Nutrient Interactions
Genotype Interpretations
What each possible genotype means for this variant:
Normal endothelial lipase expression and typical HDL metabolism
The CC genotype is the population-common form. EL expression in CC individuals is not attenuated by the 5'UTR regulatory variant rs34474737 (which is in high LD with the T allele at rs2000813). As a result, EL-driven HDL catabolism proceeds at normal rates. The absence of the T allele does not indicate high EL activity in a pathological sense — it simply means you lack the modest expression-dampening effect of the minor haplotype.
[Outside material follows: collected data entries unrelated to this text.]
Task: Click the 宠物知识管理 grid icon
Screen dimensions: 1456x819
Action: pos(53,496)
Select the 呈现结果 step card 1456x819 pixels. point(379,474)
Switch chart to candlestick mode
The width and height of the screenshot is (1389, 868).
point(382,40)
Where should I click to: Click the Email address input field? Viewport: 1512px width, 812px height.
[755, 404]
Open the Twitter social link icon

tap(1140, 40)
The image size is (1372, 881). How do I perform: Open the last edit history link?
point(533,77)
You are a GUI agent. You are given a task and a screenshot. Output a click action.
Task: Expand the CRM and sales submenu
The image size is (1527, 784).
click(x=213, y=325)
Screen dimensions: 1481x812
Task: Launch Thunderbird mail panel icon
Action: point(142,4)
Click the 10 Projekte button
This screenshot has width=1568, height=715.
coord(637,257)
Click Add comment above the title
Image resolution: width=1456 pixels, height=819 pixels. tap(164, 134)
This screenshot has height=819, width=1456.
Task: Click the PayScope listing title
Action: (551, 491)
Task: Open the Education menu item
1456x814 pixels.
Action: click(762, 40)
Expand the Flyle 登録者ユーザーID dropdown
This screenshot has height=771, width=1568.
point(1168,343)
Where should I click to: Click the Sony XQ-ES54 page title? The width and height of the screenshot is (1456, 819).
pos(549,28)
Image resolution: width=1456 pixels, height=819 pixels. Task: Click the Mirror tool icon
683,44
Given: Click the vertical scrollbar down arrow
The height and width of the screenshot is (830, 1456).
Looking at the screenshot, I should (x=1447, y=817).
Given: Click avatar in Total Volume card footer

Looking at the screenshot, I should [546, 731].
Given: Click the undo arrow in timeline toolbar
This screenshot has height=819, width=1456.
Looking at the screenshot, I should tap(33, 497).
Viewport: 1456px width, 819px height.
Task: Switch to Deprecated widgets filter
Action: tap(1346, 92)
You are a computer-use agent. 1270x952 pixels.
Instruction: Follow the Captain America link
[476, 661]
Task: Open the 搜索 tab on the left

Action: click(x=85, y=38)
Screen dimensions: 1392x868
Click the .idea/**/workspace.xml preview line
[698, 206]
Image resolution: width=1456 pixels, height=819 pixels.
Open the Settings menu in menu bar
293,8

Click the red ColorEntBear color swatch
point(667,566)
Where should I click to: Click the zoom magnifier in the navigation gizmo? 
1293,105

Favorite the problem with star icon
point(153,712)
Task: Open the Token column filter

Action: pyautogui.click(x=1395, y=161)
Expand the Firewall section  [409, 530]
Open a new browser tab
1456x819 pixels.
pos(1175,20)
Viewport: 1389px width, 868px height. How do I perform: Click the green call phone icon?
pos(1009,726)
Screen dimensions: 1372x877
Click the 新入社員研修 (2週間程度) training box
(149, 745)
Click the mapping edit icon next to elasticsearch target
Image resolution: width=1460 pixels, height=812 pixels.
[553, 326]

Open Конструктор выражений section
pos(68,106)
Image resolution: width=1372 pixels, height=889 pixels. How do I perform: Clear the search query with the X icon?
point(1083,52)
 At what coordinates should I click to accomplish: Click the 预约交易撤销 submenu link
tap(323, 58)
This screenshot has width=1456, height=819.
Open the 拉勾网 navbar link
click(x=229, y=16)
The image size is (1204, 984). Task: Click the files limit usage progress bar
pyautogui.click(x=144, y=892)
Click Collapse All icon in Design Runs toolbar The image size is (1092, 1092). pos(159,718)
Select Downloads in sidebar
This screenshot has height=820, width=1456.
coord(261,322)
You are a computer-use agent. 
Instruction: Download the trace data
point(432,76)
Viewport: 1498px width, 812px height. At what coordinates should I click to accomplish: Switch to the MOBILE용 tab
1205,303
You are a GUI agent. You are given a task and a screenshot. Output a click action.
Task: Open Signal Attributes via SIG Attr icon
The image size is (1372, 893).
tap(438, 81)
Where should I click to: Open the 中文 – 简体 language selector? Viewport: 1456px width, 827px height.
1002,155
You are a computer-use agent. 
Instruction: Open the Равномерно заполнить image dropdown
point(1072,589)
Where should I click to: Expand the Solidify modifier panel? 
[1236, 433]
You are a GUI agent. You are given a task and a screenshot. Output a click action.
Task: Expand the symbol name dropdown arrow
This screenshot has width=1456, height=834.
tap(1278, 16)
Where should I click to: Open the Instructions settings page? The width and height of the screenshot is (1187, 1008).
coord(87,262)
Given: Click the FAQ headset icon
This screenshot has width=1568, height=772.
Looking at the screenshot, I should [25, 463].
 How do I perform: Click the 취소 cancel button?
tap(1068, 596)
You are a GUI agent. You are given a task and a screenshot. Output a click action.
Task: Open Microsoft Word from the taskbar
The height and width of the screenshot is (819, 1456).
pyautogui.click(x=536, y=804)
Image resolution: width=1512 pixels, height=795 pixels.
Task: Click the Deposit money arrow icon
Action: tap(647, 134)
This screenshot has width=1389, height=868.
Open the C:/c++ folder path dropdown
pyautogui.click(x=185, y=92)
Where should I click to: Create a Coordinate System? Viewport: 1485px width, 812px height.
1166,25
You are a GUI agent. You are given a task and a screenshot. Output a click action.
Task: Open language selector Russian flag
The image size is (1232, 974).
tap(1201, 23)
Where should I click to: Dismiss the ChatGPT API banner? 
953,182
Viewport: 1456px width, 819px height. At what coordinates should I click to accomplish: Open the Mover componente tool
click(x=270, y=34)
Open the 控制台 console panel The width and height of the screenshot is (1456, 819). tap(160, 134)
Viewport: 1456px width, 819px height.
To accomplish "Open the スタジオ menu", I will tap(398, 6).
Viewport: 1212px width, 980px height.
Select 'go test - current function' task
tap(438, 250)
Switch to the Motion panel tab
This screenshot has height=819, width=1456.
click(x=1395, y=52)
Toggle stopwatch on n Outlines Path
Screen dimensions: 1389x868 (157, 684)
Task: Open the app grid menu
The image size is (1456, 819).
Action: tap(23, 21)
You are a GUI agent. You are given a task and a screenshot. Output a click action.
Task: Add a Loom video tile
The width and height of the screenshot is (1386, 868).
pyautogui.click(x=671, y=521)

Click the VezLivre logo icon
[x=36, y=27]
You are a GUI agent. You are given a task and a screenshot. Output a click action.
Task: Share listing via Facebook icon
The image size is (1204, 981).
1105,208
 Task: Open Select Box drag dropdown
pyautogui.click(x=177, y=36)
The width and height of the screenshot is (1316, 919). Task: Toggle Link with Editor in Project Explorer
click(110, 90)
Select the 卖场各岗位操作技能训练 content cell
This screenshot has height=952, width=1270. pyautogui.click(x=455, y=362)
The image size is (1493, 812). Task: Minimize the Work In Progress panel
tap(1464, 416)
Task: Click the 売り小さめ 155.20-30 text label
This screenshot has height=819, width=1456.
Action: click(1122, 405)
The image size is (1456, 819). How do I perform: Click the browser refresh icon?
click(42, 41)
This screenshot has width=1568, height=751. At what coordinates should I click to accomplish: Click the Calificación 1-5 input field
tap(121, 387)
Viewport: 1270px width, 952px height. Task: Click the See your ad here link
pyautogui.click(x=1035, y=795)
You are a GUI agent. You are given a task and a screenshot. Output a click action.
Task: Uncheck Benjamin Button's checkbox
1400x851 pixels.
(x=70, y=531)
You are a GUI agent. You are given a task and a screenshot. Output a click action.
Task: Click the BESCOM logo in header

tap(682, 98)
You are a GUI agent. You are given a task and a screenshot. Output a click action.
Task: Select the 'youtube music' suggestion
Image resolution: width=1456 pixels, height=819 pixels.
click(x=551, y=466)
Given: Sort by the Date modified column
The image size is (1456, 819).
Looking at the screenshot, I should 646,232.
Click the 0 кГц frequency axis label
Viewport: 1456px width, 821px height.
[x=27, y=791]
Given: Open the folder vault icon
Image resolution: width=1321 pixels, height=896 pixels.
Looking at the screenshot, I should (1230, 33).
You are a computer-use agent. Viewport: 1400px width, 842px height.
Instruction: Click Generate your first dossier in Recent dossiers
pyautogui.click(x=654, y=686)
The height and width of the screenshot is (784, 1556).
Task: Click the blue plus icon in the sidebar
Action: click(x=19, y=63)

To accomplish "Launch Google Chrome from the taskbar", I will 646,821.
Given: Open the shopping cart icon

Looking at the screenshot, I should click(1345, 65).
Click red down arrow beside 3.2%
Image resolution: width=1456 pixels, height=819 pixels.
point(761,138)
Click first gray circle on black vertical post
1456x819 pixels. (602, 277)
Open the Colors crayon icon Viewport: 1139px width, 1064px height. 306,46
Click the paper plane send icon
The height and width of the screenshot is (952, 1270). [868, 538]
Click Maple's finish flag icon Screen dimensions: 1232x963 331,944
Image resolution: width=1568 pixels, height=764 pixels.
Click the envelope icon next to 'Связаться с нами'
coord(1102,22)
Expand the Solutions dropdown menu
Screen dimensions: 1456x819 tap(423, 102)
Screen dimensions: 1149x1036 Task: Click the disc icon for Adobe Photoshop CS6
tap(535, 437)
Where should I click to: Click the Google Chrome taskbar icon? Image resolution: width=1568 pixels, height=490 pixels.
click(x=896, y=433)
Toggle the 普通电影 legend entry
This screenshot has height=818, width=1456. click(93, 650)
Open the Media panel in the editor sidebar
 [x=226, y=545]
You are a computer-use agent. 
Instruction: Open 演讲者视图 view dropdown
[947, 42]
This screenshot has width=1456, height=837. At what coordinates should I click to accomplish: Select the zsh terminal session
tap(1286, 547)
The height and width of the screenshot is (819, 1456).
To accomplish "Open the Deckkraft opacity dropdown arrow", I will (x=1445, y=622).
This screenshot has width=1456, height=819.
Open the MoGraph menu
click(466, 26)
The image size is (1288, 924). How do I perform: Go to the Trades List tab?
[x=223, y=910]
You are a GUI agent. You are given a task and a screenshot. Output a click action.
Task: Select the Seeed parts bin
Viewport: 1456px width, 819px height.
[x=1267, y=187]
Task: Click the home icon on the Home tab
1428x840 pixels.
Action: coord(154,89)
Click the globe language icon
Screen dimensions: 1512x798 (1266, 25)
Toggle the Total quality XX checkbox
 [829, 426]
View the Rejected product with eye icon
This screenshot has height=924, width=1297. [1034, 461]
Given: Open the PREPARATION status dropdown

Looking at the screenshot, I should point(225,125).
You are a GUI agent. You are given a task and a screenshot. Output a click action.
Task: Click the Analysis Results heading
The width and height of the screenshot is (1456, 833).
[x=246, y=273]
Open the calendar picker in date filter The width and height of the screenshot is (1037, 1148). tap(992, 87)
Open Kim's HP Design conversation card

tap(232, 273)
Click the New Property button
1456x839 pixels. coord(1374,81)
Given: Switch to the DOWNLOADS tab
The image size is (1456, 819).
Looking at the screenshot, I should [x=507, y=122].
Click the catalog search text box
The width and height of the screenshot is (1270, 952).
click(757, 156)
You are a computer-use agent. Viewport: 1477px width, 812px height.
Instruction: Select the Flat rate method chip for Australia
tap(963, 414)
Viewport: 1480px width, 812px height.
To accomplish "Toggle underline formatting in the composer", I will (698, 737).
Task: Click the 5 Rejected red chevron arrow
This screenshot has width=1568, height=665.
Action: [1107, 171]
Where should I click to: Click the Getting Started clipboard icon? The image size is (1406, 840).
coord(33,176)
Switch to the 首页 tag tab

Standard lipid panel monitoring and dietary attention to fat quality remain the primary levers for optimizing your HDL.
One copy of the HDL-raising haplotype — modestly higher HDL expected
The T allele at rs2000813 is in high LD (R²=0.8) with the rs34474737 5'UTR variant, which reduces LIPG promoter activity. Heterozygous carriers have intermediate EL expression — lower than CC, higher than TT. In the GLGC dataset, each T allele corresponds to approximately −0.15 SD in HDL-C. For a population average of ~55 mg/dL HDL, this translates to roughly 1–2 mg/dL per allele. The 2024 biochemical study by Johansen et al. confirmed the Ile111 protein is functionally indistinguishable from wild-type, so any observed HDL elevation reflects the regulatory variant in LD, not altered enzyme kinetics. Large prospective data from the EPIC-Norfolk, DCH, NHS, and HPFS studies showed no measurable CHD risk reduction from this genotype.
Two copies of the HDL-raising haplotype — highest expected HDL from this locus
The TT homozygous state doubles the expression-dampening effect conferred by the LD-linked 5'UTR variant rs34474737. In the GLGC meta-analysis, the β-coefficient per T allele was −0.15 SD, so TT individuals show approximately −0.30 SD shift in HDL-C — roughly 3–4 mg/dL above the population mean at typical HDL values. The Vergeer et al. (2009) meta-analysis of three large prospective cohorts found no CHD protective effect (OR 0.95, 95% CI 0.85–1.06), consistent with Mendelian randomization evidence showing genetically elevated HDL does not uniformly reduce cardiovascular risk. The protein produced by the TT genotype (Ile111) is biochemically identical to wild-type EL in phospholipase activity, thermal stability, and ANGPTL inhibition.